Key takeaways. Interest earned on CDs is considered taxable income by the IRS, regardless of whether the money is received in cash or reinvested. Interest earned on CDs with terms longer than one year must be reported and taxed every year, even if the CD cannot be cashed in until maturity.

Is a 6 month CD worth it? ›

When Should You Get a 6-Month CD? CDs tend to offer higher yields than traditional savings and money market accounts, especially in a low-interest rate environment. A 6-month CD may be a good option if you know that you won't need access to your funds for at least six to nine months.

Should I move money from stock market to CD? ›

CDs offer the benefit of risk-free growth on your money. With stocks, you might score a much higher return. If you're saving for a near-term goal, a CD is probably your better choice, whereas stocks are more appropriate for long-term goals.

Should I move money to a CD? ›

The bottom line. A short-term CD is an effective savings vehicle that can likely fit well within your financial plan. However, it's probably not the best idea to move all of your money to any savings or deposit account, CD or otherwise.

Are CDs safe right now? ›

Like savings and checking accounts, most CDs are protected by deposit insurance, meaning your funds are insured by the Federal Deposit Insurance Corp. (FDIC) at a bank and the National Credit Union Administration (NCUA) at a credit union.

Are CDs still worth buying? ›

CDs are a safe investment that can net you a higher return than most savings and money market accounts. Since rates have increased over the past year, they're more appealing to some savers.
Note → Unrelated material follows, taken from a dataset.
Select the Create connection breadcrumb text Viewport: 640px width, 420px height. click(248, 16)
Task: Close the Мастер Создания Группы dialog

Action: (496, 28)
But with some banks already dropping rates, it's best to lock in a rate soon.

Top Articles
Latest Posts
Article information

Author: Lidia Grady

Last Updated:

Views: 5554

Rating: 4.4 / 5 (45 voted)

Reviews: 92% of readers found this page helpful

Author information

Name: Lidia Grady

Birthday: 1992-01-22

Address: Suite 493 356 Dale Fall, New Wanda, RI 52485

Phone: +29914464387516

Job: Customer Engineer

Hobby: Cryptography, Writing, Dowsing, Stand-up comedy, Calligraphy, Web surfing, Ghost hunting

Introduction: My name is Lidia Grady, I am a thankful, fine, glamorous, lucky, lively, pleasant, shiny person who loves writing and wants to share my knowledge and understanding with you.